Another breath, different, sucked in like he was the one hurt. When he let it out, she could feel the air against her scalp.
He never rushed. He could be fast, so fast it startled her, the speed misaligned with his size, but he never rushed himself or her. There were several long heartbeats of silence before he offered, with a tentativeness to his voice, “Your room or mine?”
Not the infirmary downstairs, open and cavernous and indefensible. He understood that, at least. Cass thought briefly of Bruce’s room, territory he knew best and could defend from all invaders, but shuddered at the idea of the unending space.
Cass tapped her own chest
Bruce carried her. She wasn’t sure even after if he deliberately chose paths that kept them out of the sight of others, or if he managed to wave them off. Either way, she was aware of no one, though she listened with all her strength for the whisper of breath or the soft shush of footfall.
Navigating her room was tricky. Bruce had to step carefully to keep his footing and not to twist his back too much as he crossed the narrow space from the door to the bed.
Bad, her brain whispered. She was putting him at risk. She almost asked to be put down, but then she was down, nestled back in the familiar blankets of her bed.
“Light,” Bruce warned, then flicked on the bedside lamp. Cass winced and turned her face away.
She must have drifted some, because she startled at the soft knock at the door.
“No—” she began, throat tight with fear.
Bruce’s hand on her shoulder stilled her. He lowered his face so she could see it clearly, every line lit by the pink and gold glow of her ladybug lamp. “They would have to get through me first, and I won’t let them.”
This was a Batman promise and a Bruce promise both, the core of him where they were one and the same. Whoever was at the door, whatever they wanted, they would not be able to cross the threshold unless he was dead, truly dead. And even then he might find a way to stop them.
“No one comes in,” Bruce promised again, and there were no lies that she could see. With a gentle squeeze to her shoulder, he moved to the door, keeping his body between her and whoever was on the other side.
No one else came into her room, and Bruce didn’t leave. Every time she woke, he was there, checking the bandages on her arm, readjusting her pillow, lifting a glass of water or spoonful of Alfred’s soup to her lips. Once she woke and he was curled up at the very edge of her bed, a bear trying to take up the space of cat, her Mothman pillow bunched under his head.

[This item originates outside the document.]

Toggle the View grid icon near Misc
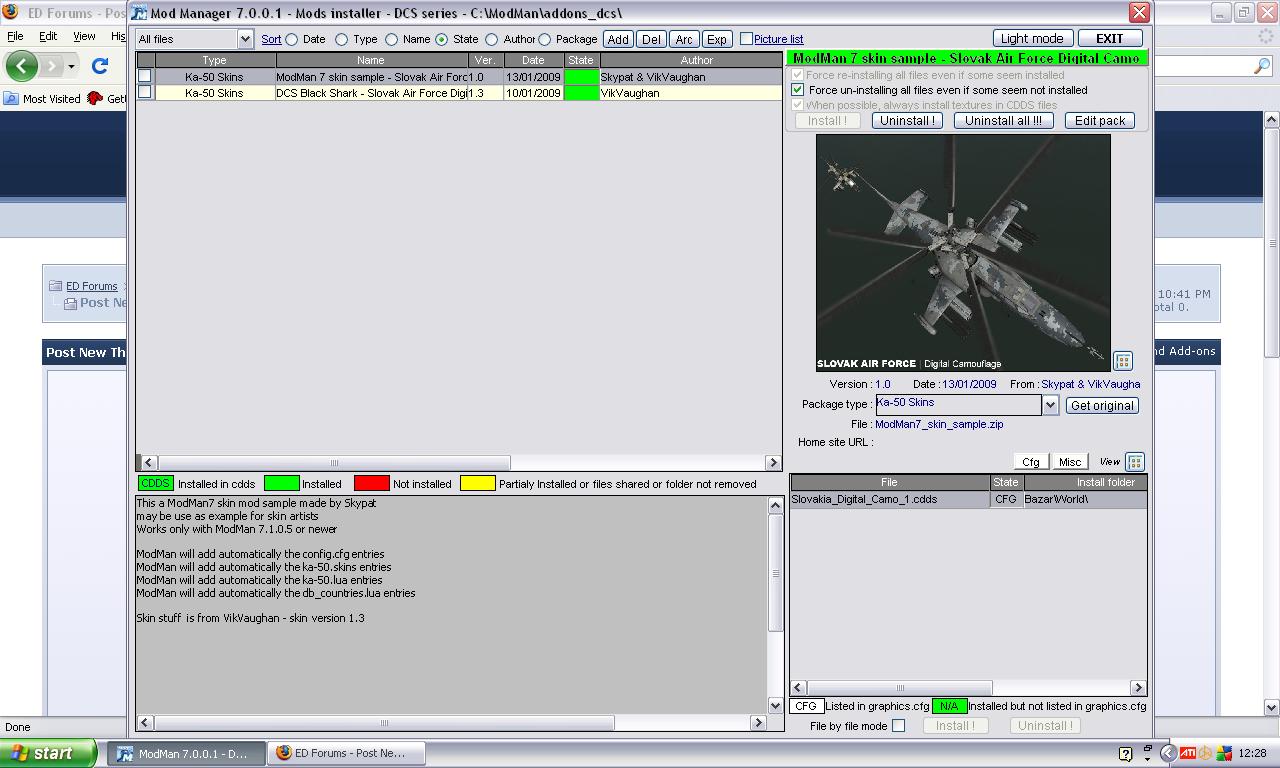 coord(1135,462)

A moment under the weight of her attention was all it took, and then he was sitting up, reaching for the thermometer, her water, the light.
“Explain to me,” he said, voice flat like an order but soft enough she knew it was a request, “how this happened.”

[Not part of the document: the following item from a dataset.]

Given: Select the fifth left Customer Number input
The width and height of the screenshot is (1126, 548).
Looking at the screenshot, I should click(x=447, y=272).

He was sitting on the edge of her bed, between her and the window, one flat-tipped finger tapping against the edge of the bandage on her arm. There were lines in his face, tired valleys of shadow, and his hair was a spiky, tousled mess of gray and black. The light from the window softened all his edges. He looked like love.
It was enough, the physical evidence of him and her fever-wracked days, to pull from her the answer she didn’t want to give.
“Cat,” Cass whispered past the lump in her throat. She was scared even still, scared that he would blame that soft, frightened kitten for defending itself, or Damian for letting it escape, or her for catching it herself rather than calling for help.
She knew who he was. She knew who he was not. But fear was not fair.
“Cat,” Bruce repeated.
Cat. Under my bed. It was scared. Not its fault. Not its fault.
Bruce breathed, in and out, and she made herself breathe as well.
“You didn’t clean the wound,” Bruce said. He took her arm then, cradling the bandaged lower half like it was fragile. “Why?”
Cass shrugged with her other shoulder. It hadn’t seemed important. It had only been a few scratches, just a little bit of blood.
Bruce shook his head slowly. “You know better.” There was no blame there, just heaviness. He shifted his hands, freeing one to push a lock of hair, freshly cleaned for the first time in days, behind her ear. “You weren’t showering. You were angry with me.”
Cass could feel heat in her face, like the fever returned, but with the bite of shame.
“Mad,” she admitted, but her voice cracked halfway through. “Sad.”
She could see it, her sadness reflecting in his face. Too many were too stupid to see, thinking because he held still and silent that he didn’t feel, when he felt everything, hers and his and everyone he loved. It hurt, to love this much. She didn’t know how he carried it.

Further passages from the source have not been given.